**Passage shown**
+ + + + + + +

Seven days; lots of science in the news. Here’s our roundup of this week’s most notable and quotable items:
India’s Mangalyaan orbiter successfully settled into orbit around Mars. Horses in Australia’s Snowy Mountains have been seen resorting to cannibalism as their numbers soar beyond what the landscape can support, and octopus cannibalism was caught on video for the first time. Earth’s magnetic field may be gearing up to flip sooner than expected, but scientists don’t think it will spell any danger for humanity. A jetpack may eventually allow runners to run a mile in four minutes.
The Neptune-sized planet HAT-P-11b, which orbits a star in the constellation Cygnus, is the smallest exoplanet yet found to contain water. Drought is causing a tumbleweed infestation in Southern California. Up to half of the water in the solar system is older than the sun.
The current Ebola outbreak is still getting worse: Cases are doubling every 16 days in Guinea, every 24 days in Liberia and every 30 days in Sierra Leone. Half of HIV-positive gay men in the U.S. aren’t getting proper medical care. A new analysis of dust in the Milky Way casts doubt on the discovery, announced earlier this year, of a polarization pattern in the cosmic microwave background radiation consistent with gravitational waves. Mysterious 600 million-year-old spherical fossils unearthed in China may be the remains of multicellular organisms, or the embryos of Earth’s earliest animals.
The bacteria in our guts might manipulate our eating habits. Scientists found that young women actually engaged in less sexual behavior after reading the steamy novel Fifty Shades of Grey. A physicist in North Carolina claims to have mathematical proof that black holes do not exist. Whether you find booze tasty or bitter might lie in your genes. Male narwhals with longer tusks have bigger testicles.

+ + + + + + +

**Data provided**
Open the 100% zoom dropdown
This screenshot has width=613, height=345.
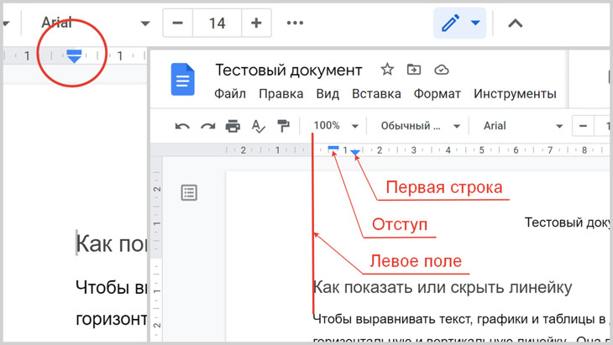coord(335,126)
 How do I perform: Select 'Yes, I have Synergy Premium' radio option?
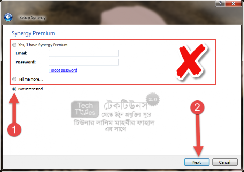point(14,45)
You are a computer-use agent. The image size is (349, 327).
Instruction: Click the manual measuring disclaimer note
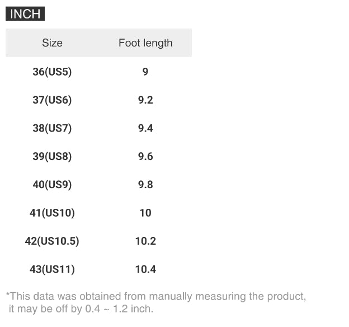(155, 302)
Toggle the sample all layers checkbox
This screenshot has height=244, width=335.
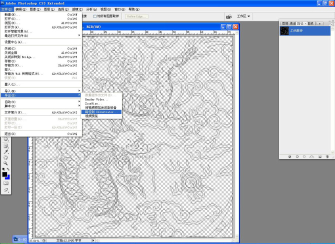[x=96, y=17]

+ + + + + + +

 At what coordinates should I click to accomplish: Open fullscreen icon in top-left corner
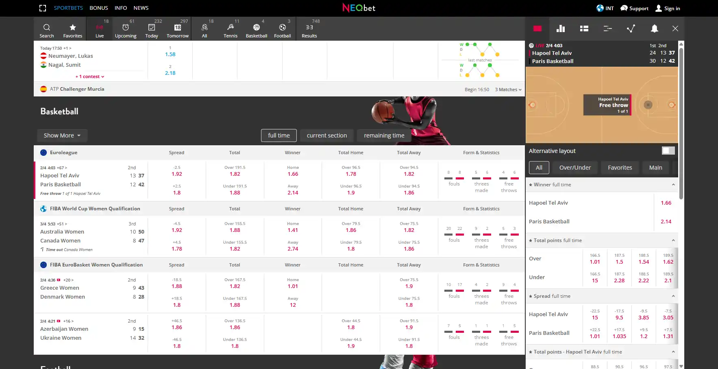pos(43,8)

+ + + + + + +

**Task instructions**
Decide whether each statement below agrees with the science roundup above. For each, answer yes or no and quote the words from the roundup that settle it.
1. Ebola cases in Liberia are doubling every 16 days.
2. HAT-P-11b orbits a star in the constellation Cygnus.
3. Young women engaged in more sexual behavior after reading Fifty Shades of Grey.

**Result**
1. No: "every 24 days in Liberia"
2. Yes: "which orbits a star in the constellation Cygnus"
3. No: "young women actually engaged in less sexual behavior after reading the steamy novel Fifty Shades of Grey"